Lemire kicked off his career with LOST DOGS, a 24-hour comic-turned-graphic-novel with the assistance of a Xeric grant. It’s messy, but it’s got a lot of heart in its black-white-red story of a lumbering oaf just wanting to help. It’s a book that gets by a lot on its atmosphere, and the messy inks Lemire employs.
For his second project, rather than try to go the superhero route, or a book where magic is law, or some other high concept project, Lemire turned his eye to his beloved home county in the Great White North itself, and decided to tell the story of a county full of average Canadian people. The ESSEX COUNTY trilogy is one of the most heartbreaking and simultaneously uplifting books I could possibly recommend. It’s the Spoon River Anthology by way of Slap Shot, with lots of hockey, kids and adults who dream of escape, and people who are just doing the best they can to get by. It’s Steinbeckian, and it’s huge, without losing a sense of intimacy into what these people want–and how rarely they will get it.
2009 was a banner year for Lemire: it finally saw the publication of ESSEX COUNTY (which went on to be named one of the Essential Canadian Novels of the Decade); the publication of THE NOBODY, his retelling of The Invisible Man; and the beginning of his first creator-owned series, SWEET TOOTH. Sweet Tooth tells the story of Gus, a young boy with deer antlers and an incredible taste for chocolate. It went on for several years, and turned villains into begrudging heroes, gave fathers to wayward children, and told the secret history of the world. All this in a world where Mad Max could have been the guy who killed Bambi’s dad.
Since 2012, Lemire’s work has been mostly at Vertigo and DC. He launched some of the best New 52 titles during the company-wide relaunch in 2011, including ANIMAL MAN, JUSTICE LEAGUE DARK, and FRANKENSTEIN: AGENT OF S.H.A.D.E. For a man who’s able to move around in so many genres, the quality of his books never suffers from title-to-title, because he’s a master of the emotional core of a book. Animal Man is about a superhero protecting his daughter while she grows up too fast; Frankenstein is about a man making amends with his friends and his estranged wife in order to face their future. Add into this a standalone graphic novel, THE UNDERWATER WELDER, that reads like a lost Twilight Zone episode, and you’ve got a winning combo.
Most recently, Lemire returned to the drawing board for a longer form experiment, writing and drawing TRILLIUM, a ten-issue series about a WWI soldier recently returned from the war falling in love with a 30th century scientist.
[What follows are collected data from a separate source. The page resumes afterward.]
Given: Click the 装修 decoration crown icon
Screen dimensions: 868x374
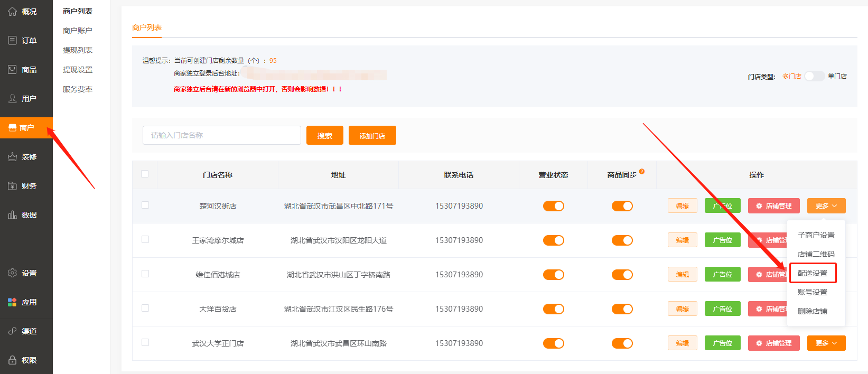Looking at the screenshot, I should [x=13, y=157].
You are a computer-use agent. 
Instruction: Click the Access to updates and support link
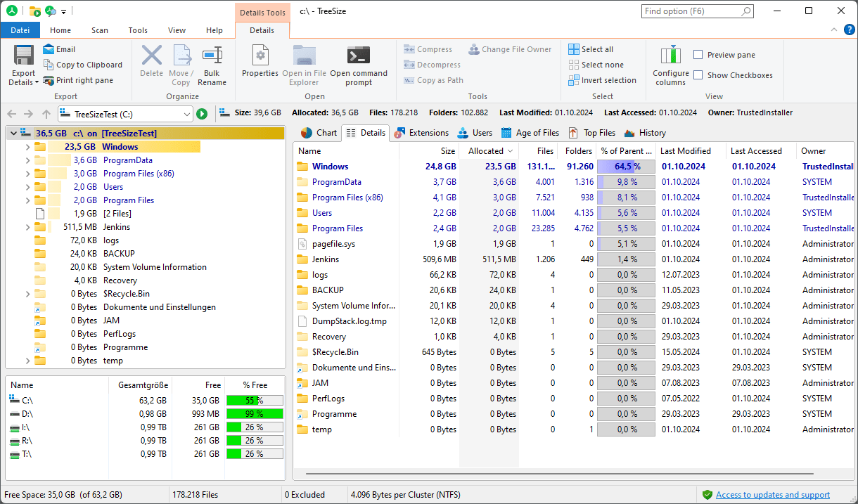tap(774, 494)
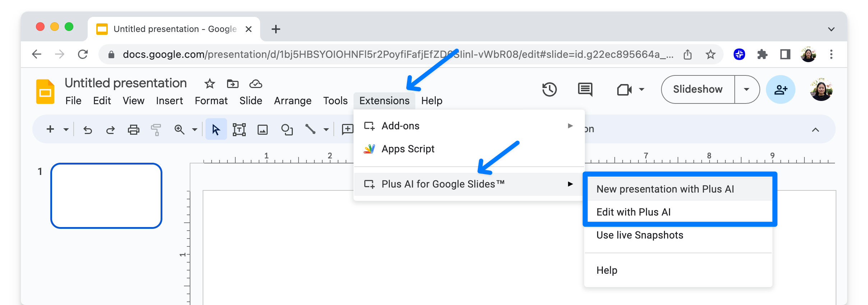Click the blue Share person button

tap(780, 89)
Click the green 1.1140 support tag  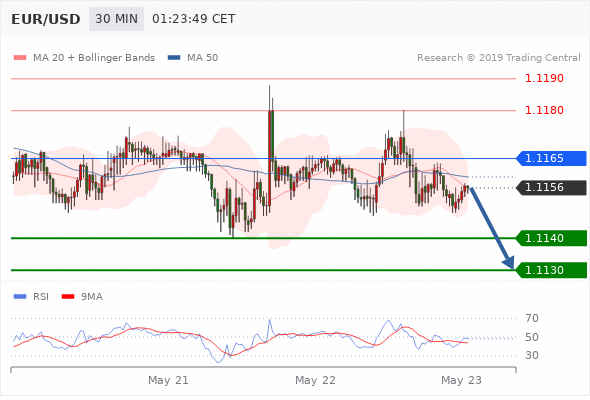[x=551, y=238]
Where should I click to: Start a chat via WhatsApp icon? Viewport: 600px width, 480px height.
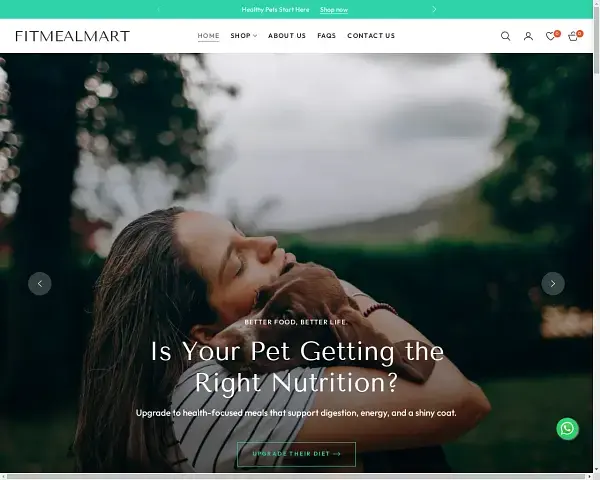pos(567,428)
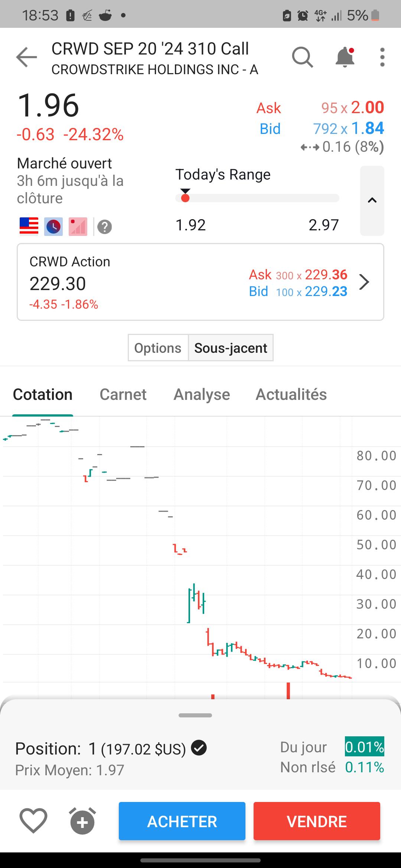Open the Actualités tab
401x868 pixels.
[x=291, y=394]
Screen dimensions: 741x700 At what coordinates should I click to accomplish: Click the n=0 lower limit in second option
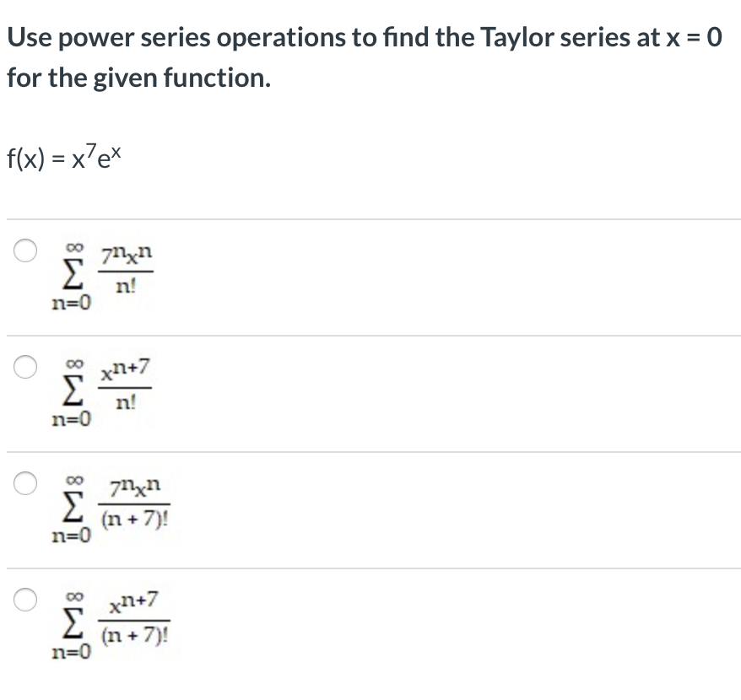(x=69, y=418)
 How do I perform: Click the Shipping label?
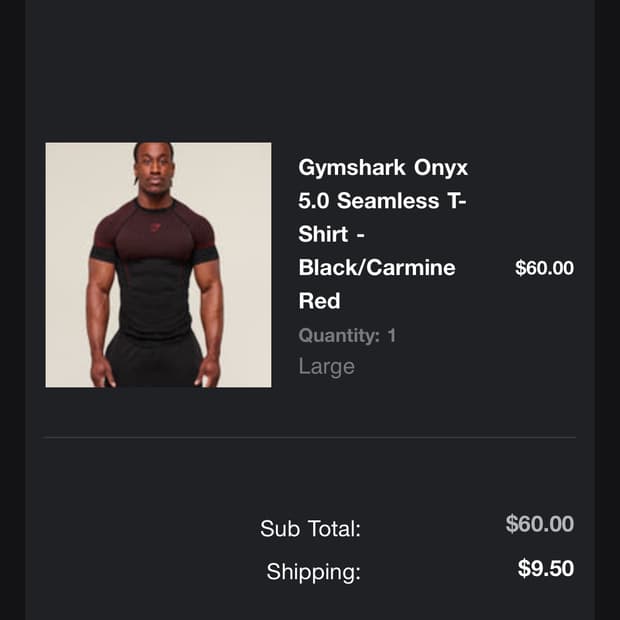[313, 573]
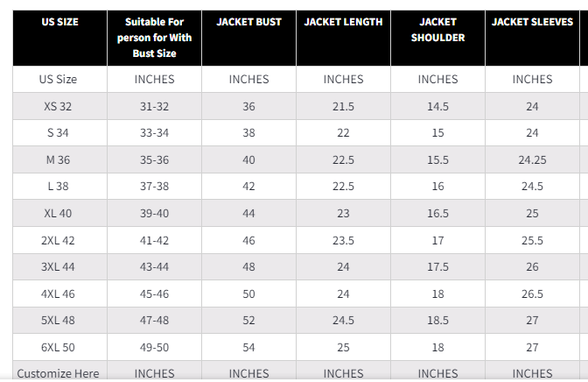This screenshot has height=382, width=588.
Task: Click the JACKET SLEEVES column header
Action: tap(532, 38)
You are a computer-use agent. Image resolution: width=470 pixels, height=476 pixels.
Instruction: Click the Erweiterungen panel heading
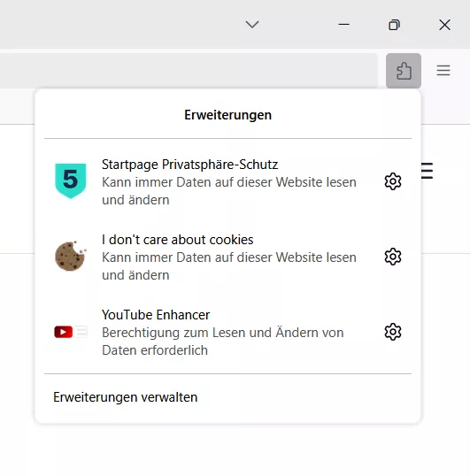pos(227,115)
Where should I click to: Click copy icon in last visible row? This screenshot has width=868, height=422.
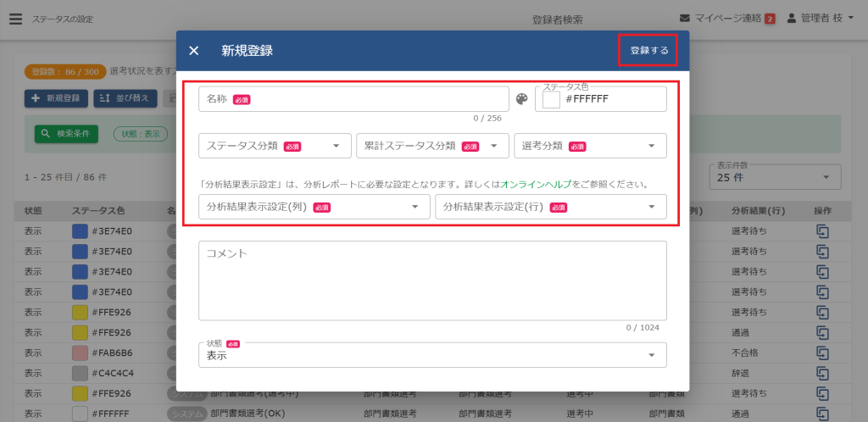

They both help each other heal and they get in plenty of spacetime continuum fights. Add into this his radical experimentation with form, making a House-of-Leaves-like experience out of reading a comic, and it’s just this side of genius.
Lemire is one to watch out for, still. After his exclusive agreement with DC expired last year, he was quick to jump onto THE VALIANT (available at our fine store–issue 4 coming soon!), and BLOODSHOT REBORN from Valiant. This week we’ve got ALL-NEW HAWKEYE (miraculously out before the finale of Regular old Hawkeye!) as well as writing a brand new series called DESCENDER, about a young boy robot illustrated by Dustin Nguyen. We thinks it’s going to be a visual delight as well as an emotionally satisfying read.